JOHNSON, District Judge.

In accordance with the settlement agreement of the parties, plaintiff Western Surety Company (“Western”) and defendants Bradford Electric Co., Inc., and Richard T. Bradford (collectively “Bradford”) 1 submitted briefs to the court on the issue of indemnification and attorney fees. The court held a hearing on that issue on December 12, 2006, at which the aforementioned parties were present by and through their respective counsel of record. Based on the briefs, the arguments of the parties, the pleadings in the record, and the applicable law, the court finds as follows:

Western issued performance and payment bonds on behalf of Bradford for electrical work Consolidated Construction Company (“Consolidated”) subcontracted to Bradford at the Columbia High School project in Huntsville, Alabama. The performance bond was issued in favor of Consolidated for $1,607,756.00, the full amount of the subcontract. Complaint, ¶ 4; Cross-Claim and Counterclaim, ¶¶ 8 — 9; Bradford Cross-Claim, ¶ 3; exhibit A to the Complaint. Bradford issued a General Agreement of Indemnity (GAI) in favor of Western, by which Bradford agreed to indemnify plaintiff from any and all loss or anticipated loss which might result from issuance of the performance bond. Affidavit of Joan Clements, ¶¶ 3-4. Due to disputes over the timeliness of the work being performed by Bradford, Consolidated terminated its contract with Bradford in August 2005 and notified Western it sought payment under the performance bond.

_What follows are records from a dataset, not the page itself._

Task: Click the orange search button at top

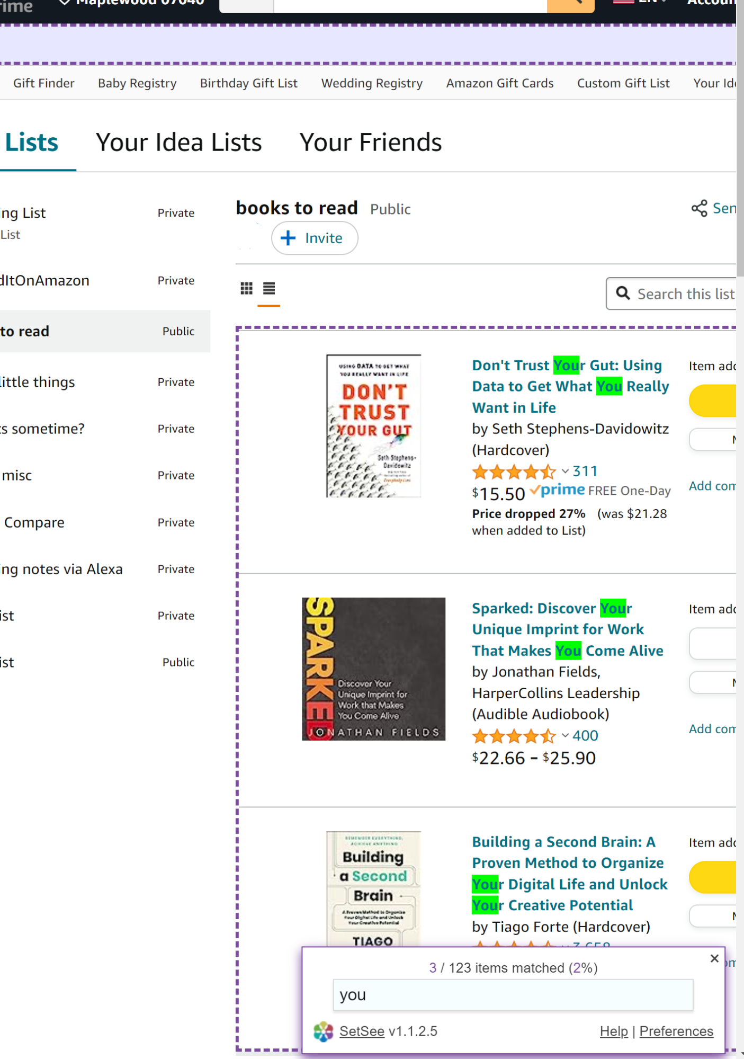Action: click(570, 4)
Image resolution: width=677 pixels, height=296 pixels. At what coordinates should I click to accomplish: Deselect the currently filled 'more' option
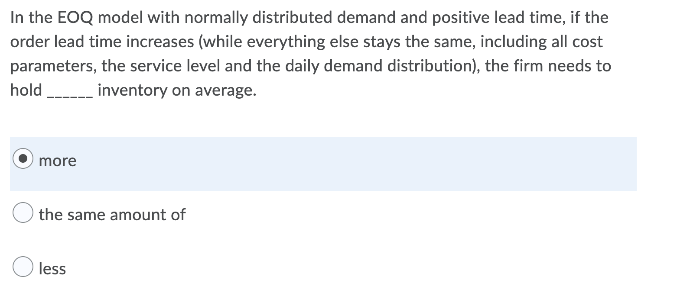(24, 159)
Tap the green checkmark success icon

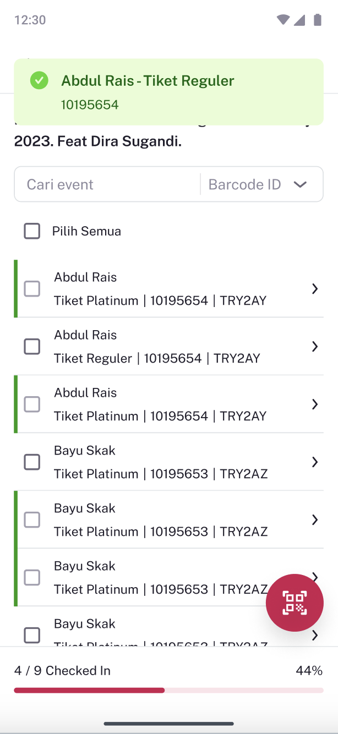pyautogui.click(x=39, y=81)
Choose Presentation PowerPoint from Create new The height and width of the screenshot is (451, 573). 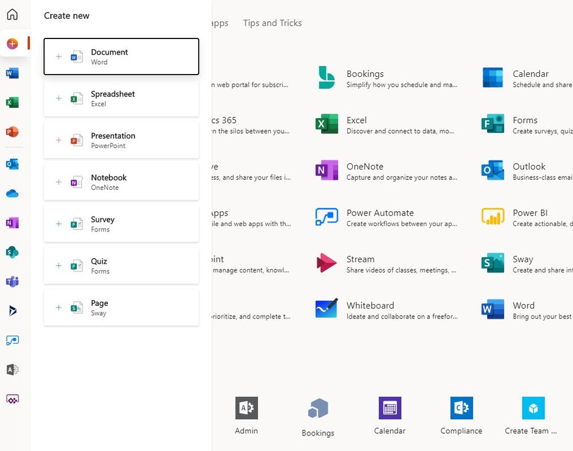(121, 141)
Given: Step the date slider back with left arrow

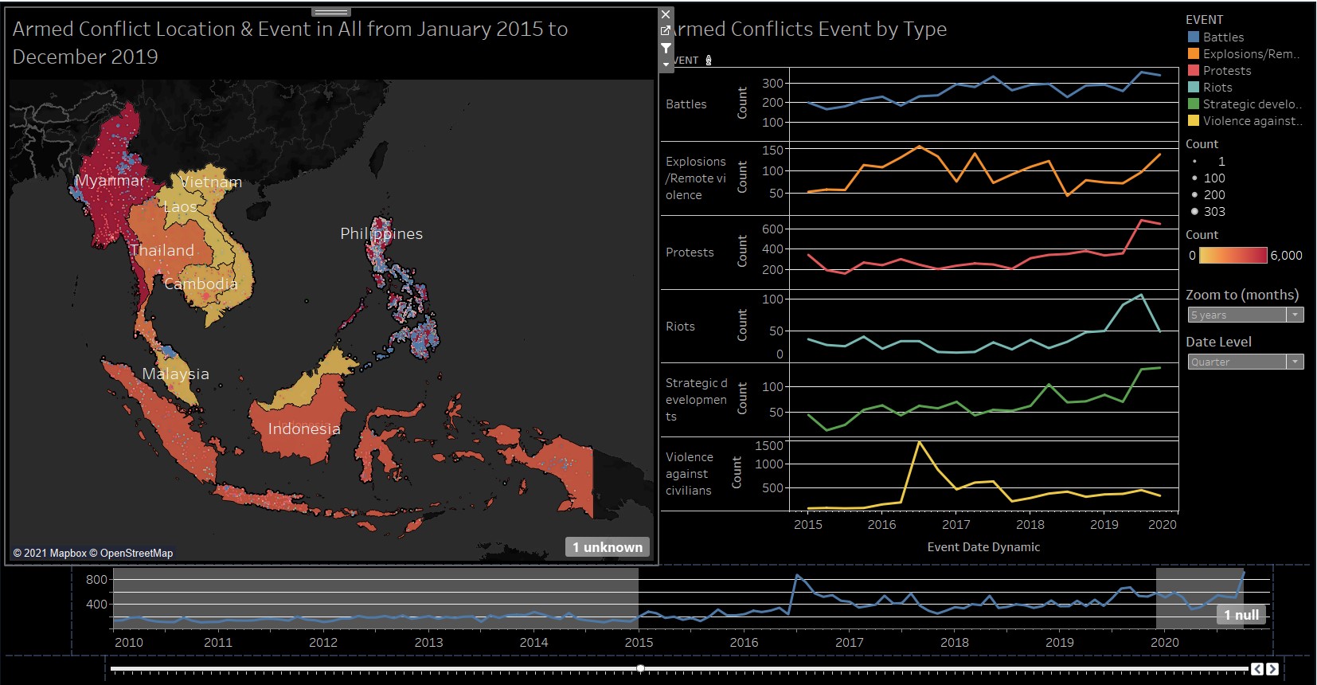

As of January 4, 2006, Western had paid $24,262.30 under the subcontractor payment bond based on claims from laborers and material suppliers. Affidavit of Clements, ¶ 11. No other sums have been paid under the payment bond. No amounts have been paid under the performance bond. 2 On January 27, 2006, Western filed this action against Bradford, Consolidated, the architect who designed the school, and the electrical engineering company who designed the electrical plans for the school. All claims, cross-claims and counterclaims have been settled. The sole issue before the court is Western’s claim for indemnification on attorney fees and related expenses it incurred in this suit. Western seeks a judgment in its favor for the amount paid under the payment bond as well as all attorney fees and costs incurred in this litigation. Bradford responds that the amount claimed by Western is simply not reasonable. 3

The General Agreement of Indemnity (“GAI”) states in relevant part as follows:

2. The Indemnitors will indemnify and save the Company harmless from and against every claim, demand, liability, cost, charge, suit, judgment and expense which the Company may pay or incur in consequence of having executed, or procured the execution of such bonds, or *1119 any renewals or continuations thereof or substitutes therefore, including, but not limited, to fees of attorneys, whether on salary, retainer or otherwise, and the expense of procuring, or attempting to procure, release from liability, or in bringing suit to enforce the obligation of any of the Indemnitors under this Agreement. In the event the Company deems it necessary to make an independent investigation of a claim, demand, or suit, the Indemnitors acknowledge and agree that all expense attendant to such investigation is included as an indemnified expense. In the event of payments by the Company, the Indemnitors agree to accept the voucher or other evidence of such payments as prima facie evidence of the propriety thereof, and of the Indemnitors’ liability therefore to the Company.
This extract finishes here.